● What is being asked
Wherever an image appears in the data, omit it and copy all the remaining text word for word.

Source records

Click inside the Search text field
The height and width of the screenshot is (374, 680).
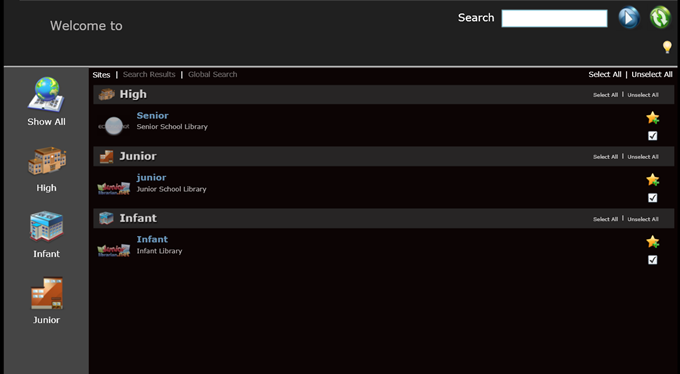point(554,19)
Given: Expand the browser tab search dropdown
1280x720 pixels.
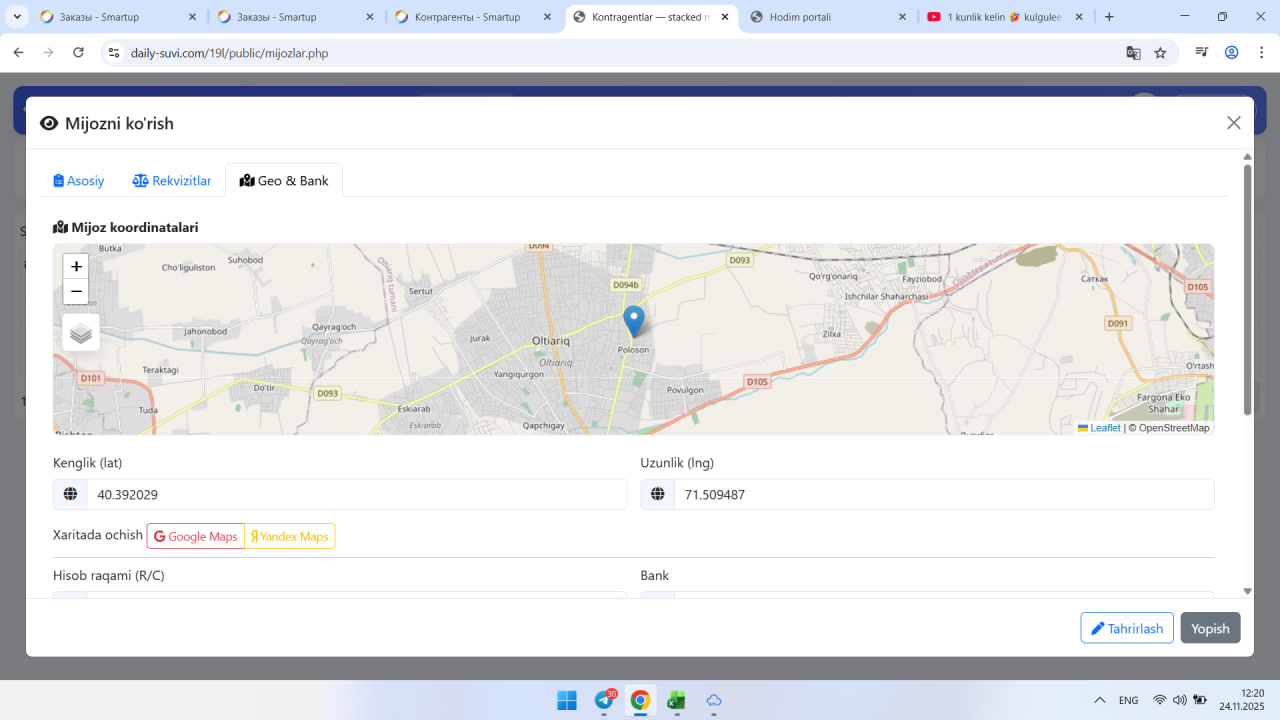Looking at the screenshot, I should click(x=17, y=17).
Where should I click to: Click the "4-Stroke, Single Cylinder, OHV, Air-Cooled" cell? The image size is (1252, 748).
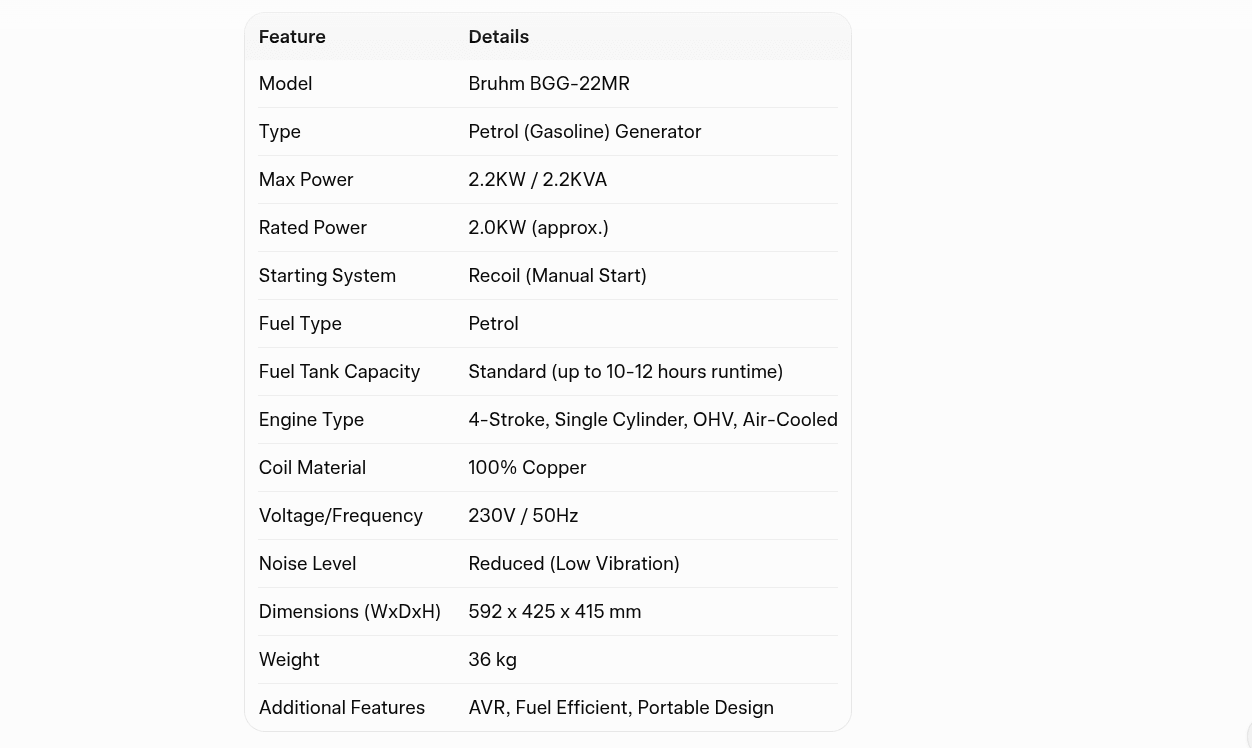(652, 420)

● Solution
Click inside the Search text field
The height and width of the screenshot is (374, 680).
point(554,19)
Given: Expand the browser tab search dropdown
1280x720 pixels.
Looking at the screenshot, I should click(x=17, y=17).
Where should I click to: Click the "4-Stroke, Single Cylinder, OHV, Air-Cooled" cell? The image size is (1252, 748).
(652, 420)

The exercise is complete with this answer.